- The task
Count the rows that contain the string "height", with case counting, and give only the number.

┌─ Task material

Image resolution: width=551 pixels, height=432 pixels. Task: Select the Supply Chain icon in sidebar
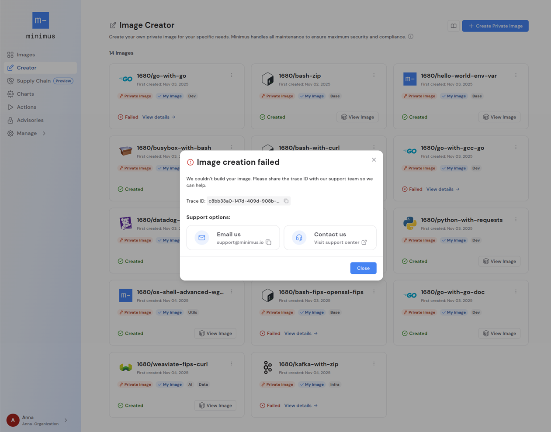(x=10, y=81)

└─
┌─ Task material

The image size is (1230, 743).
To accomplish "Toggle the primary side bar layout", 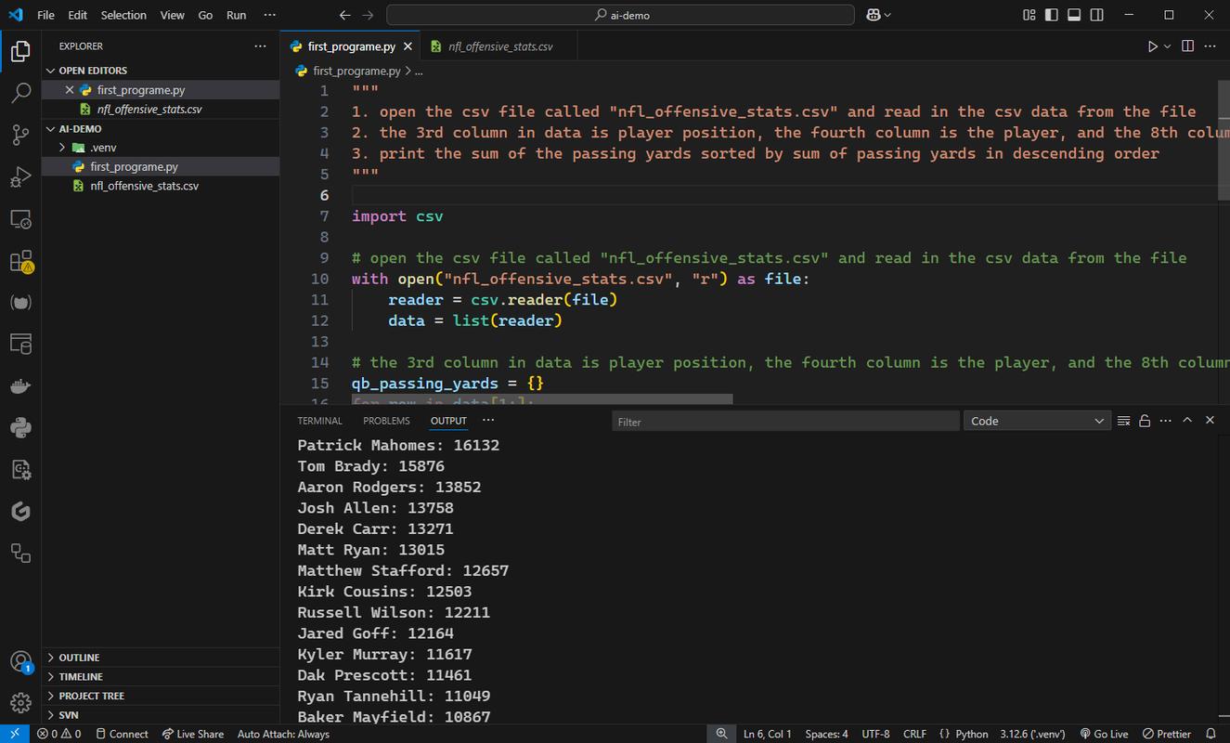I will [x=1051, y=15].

└─
┌─ Task material

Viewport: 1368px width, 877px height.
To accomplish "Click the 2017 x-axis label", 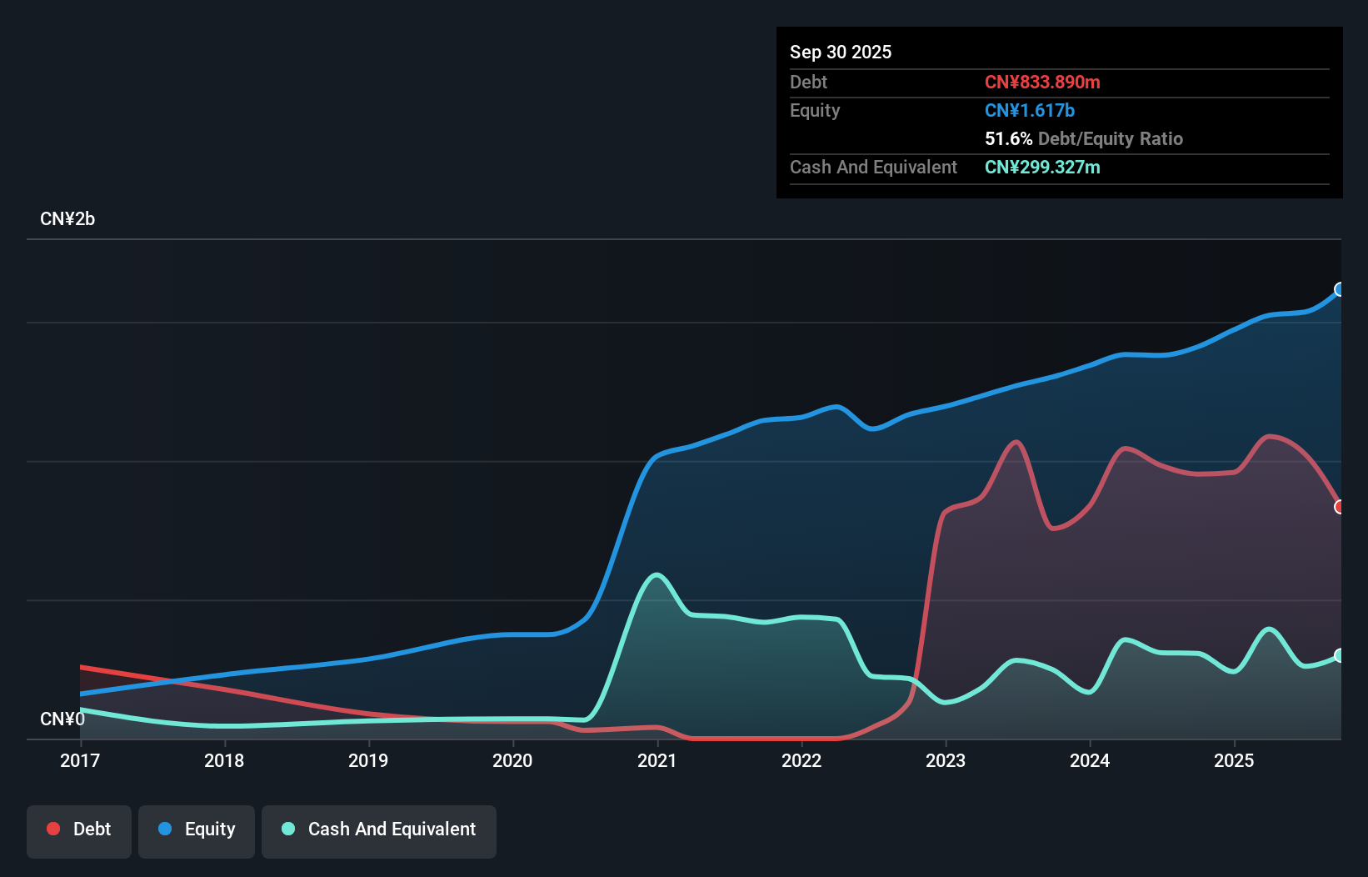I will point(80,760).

└─

- Task solution
2